İÇ DÜNYA YOLCULUĞU “Çok Sesli Bir Ölüm”ün yazarı, dış dünyada dolaşırken, iç âlemi de ihmal etmez. İnsan ben’inin korkularını, zaaflarını, kibrini, aşkını, kısacası muhtelif hâllerini ve çeşitli görüntülerini alır. Denemelerinde bedii bir zevk, estetik bir tat kadar fikrî bir ziyafet çeker okuyucuya. Çağın getirdiği manevi hastalıklarla ruhu paramparça olan insanımızın gönlüne bir ışık gibi akar. O, edebiyatımızda, özellikle hikâyeciliğimizdeki önemli yeriyle değil sadece, insanımız, ülkemiz ve dünya meseleleri üzerine kafa yoruşuyla, problemler karşısında gösterdiği çözüm yollarıyla da haysiyetli bir fikir adamı ve namuslu bir Türk aydınıdır. Rasim Özdenören, Yunus’un
“Yaratılanı severiz Yaratandan ötürü”
hikmetine uygun olarak var olan nesnelere ‘hikmet’ gözüyle bakan bir mütefekkirdir. Bu şefkatli bakıştan ‘toz’ taneleri bile nasibini alır, eserlerinde vücut bulur. Meselâ edebiyatseverlerin gönlünde sağlam bir yer edinen yazarımızın bir eseri olan Toz’da 17 hikâye bulunuyor. Özdenören, bütün hayatı, en sıradan, en basit gibi görünen bir hadise, an
ya da şey etrafında anlatabilme kudretinde olan bir yazar. O’nun hikâyeleri, başka yazarların erişemediği, ulaşamadığı aşkın labirentlerinde dolaşır, mevcudatı bize hatırlatır. Duyan, düşünen ve hayatın içinde kendiliğinden eriyen felsefeyi, düşünceyi okuyucusuyla paylaşan bir hikmet adamıdır o. Her hikâyede, insanı sorgulayan, duygularını hizaya çeken, hafakanlarını karıştıran bir aydın modelidir oluşturuyor.
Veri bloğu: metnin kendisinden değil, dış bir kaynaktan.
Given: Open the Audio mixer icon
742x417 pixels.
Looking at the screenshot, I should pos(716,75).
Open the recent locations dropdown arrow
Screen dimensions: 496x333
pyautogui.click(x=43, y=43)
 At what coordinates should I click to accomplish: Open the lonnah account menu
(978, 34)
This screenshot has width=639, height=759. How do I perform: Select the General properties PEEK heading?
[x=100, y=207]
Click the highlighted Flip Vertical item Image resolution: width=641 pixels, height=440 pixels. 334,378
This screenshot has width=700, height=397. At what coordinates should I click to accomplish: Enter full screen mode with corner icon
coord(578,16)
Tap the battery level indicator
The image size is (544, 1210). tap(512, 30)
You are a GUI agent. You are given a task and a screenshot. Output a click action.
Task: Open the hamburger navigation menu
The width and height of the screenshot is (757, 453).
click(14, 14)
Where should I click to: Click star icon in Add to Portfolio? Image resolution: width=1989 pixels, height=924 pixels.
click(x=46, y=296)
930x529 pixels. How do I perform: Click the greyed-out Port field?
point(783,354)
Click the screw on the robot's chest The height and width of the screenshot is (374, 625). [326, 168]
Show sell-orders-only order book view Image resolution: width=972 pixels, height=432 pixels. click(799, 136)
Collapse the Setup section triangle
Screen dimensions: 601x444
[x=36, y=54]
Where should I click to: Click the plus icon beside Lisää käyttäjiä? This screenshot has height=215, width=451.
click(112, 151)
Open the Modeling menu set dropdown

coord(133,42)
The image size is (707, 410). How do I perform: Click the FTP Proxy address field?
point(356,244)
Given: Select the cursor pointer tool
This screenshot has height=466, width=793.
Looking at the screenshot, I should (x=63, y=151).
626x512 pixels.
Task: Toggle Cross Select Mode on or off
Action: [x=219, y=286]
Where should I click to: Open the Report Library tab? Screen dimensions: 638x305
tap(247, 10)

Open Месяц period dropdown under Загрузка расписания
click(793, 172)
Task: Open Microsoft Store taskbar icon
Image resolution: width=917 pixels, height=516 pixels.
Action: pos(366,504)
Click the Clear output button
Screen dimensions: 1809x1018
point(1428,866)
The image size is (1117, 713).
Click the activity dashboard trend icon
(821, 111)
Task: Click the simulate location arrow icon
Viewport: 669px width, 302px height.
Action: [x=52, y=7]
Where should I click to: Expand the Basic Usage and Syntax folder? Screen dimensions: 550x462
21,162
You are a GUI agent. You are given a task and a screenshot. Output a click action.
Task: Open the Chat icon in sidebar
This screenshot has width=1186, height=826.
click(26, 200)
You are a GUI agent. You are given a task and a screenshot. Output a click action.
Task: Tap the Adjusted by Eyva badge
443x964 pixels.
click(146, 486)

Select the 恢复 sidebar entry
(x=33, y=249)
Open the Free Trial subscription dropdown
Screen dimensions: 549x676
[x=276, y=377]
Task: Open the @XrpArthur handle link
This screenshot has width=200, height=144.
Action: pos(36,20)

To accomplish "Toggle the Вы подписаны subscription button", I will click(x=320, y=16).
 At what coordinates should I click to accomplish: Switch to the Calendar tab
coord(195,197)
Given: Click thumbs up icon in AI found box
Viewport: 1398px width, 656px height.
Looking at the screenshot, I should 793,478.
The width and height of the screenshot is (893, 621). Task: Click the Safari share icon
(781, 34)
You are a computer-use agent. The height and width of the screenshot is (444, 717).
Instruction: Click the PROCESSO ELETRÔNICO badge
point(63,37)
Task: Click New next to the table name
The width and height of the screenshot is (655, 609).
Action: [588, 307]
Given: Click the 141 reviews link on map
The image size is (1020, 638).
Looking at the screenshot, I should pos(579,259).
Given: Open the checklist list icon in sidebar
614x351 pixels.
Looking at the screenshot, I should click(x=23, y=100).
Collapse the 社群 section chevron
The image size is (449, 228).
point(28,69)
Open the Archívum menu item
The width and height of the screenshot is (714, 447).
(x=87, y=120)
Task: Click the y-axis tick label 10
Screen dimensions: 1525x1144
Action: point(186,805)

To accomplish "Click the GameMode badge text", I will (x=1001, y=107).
Kolayın değil zorun, basitin değil ulvinin, rahatın değil çilenin yolcusudur. “Ben isterim ki; öykülerim okunduğunda insan ruhen yüceldiğini hissetsin!” diyen Özdenören Toz’da insanoğlunun asırlara dayanan serüvenini günümüze taşıyor, hislerin ve hayallerin zirvesinde gezdiriyor. DOST İNSAN Rasim Özdenören mükemmel bir yazar şüphesiz. Bunda kuşku yok. Ama o aynı zamanda kalbi olan, dostluğa değer veren bir gönül insanıdır. Yıllar önce Tünel’de TZT Kültür Merkezi’nde merhum Fethi Gemuhluoğlu hakkında bir anma toplantısı düzenlenmişti. Rasim Bey, toplantıda ‘dost’luğa dair o kadar güzel şeyler anlatmıştı ki… Osman Akkuşak, Emin Sezer, Sait Başer, Mehdi Ergüzel, Erkan Çav’la birlikte etrafını çevirmiş, istifade ile dinlemiştik. Coşkuyla anlattığı Fethi Gemuhluoğlu hatıralarına, büyük bir heyecanla kulak vermiştik. İnsanları kırmayan bir yapısı var. Uzun süre önce merhum arkadaşımız Asım Gültekin’in Sirkeci Garı’nda düzenlediği dergi fuarına gelmiş, şölene renk ve bereket katmıştı.. Yeni Şafak’taki yazılarını düzenli takip ettiğim Rasim Özdenören, köşesinde zaman zaman gündeme dair fikirlerini serdetse de ekseriya edebiyatın ve düşünce hayatının temel meselelerini inceliyor. Arada şahsi hatıralarıyla takipçilerini sevindiriyor. Yıllar önce “Benim Kedilerim” başlıklı bir yazısını büyük zevkle okumuştum. Her şark insanı gibi onun da kedisever olduğunu görmüştüm. “Dost insan” dedim. Hakikaten ‘dostluğu’ sadece yazan ve anlatan değil yaşayan bir büyüğümüzdür o. İstanbul’da her yaştan birçok dostu vardır. Aralarında seçkin bir yere sahip olan ise rahmetli Asım Gültekin’di. Asım’la vefatından bir hafta önce telefonla konuşmuş ve Rasim ağabeyi yâd etmiştik. Kardeşimizin genç yaşta ve ani vefatı, edebiyat ve fikir dünyamızı sarsmıştı. Ama kanaatimce en çok üzülen yine Rasim Özdenören olmuştu. Yazısı bir mersiye ve ağıt havasında, bir iç yangını görüntüsündeydi. “Evladı” kadar sevdiği Asım’ı kanaatimce en iyi anlatan yazı oydu.
35 SENE ÖNCEKİ KONUŞMAMIZ Rasim ağabeyle tam 35 sene önce yaptığım bir röportaj, Doğuş gazetesinde 15 Nisan 1985 tarihinde yayımlanmıştı. Orada bir yazarın gazeteye ‘fıkra’ yazmasının edebiyat çalışmalarını nasıl etkileyeceği şeklindeki soruma şu cevabı vermişti: “Günlük yazılar da bir birikimden sonra ortaya çıkıyor. Ben yazarken günlerce düşünürüm. Gerçi yazım yarım saatte yazılıyor ama o yazı için günlerce birikim gerekiyor. İsmini hatırlayamadığım bir ressam bir lokantada yemek yer, kalkacağı sırada yemek parasının olmadığını görür. Masa peçetesine bir resim yaparak bunu lokanta sahibine gönderir. Yemeğin karşılığı olarak. Lokanta sahibi kabullenmez. “Bu bir dakikalık emek mahsulü. Yemeği karşılamaz.” der. “Hayır” der ressam. “Altmış yıl artı bir dakika.” Aziz büyüğümüze sağlıklı, hayırlı, bereketli ve huzurlu ömür diliyorum. Köşe yazılarını ve İz Yayıncılık’tan kültürümüze kazandırılan kıymetli eserlerini okumaya inşallah devam edeceğiz.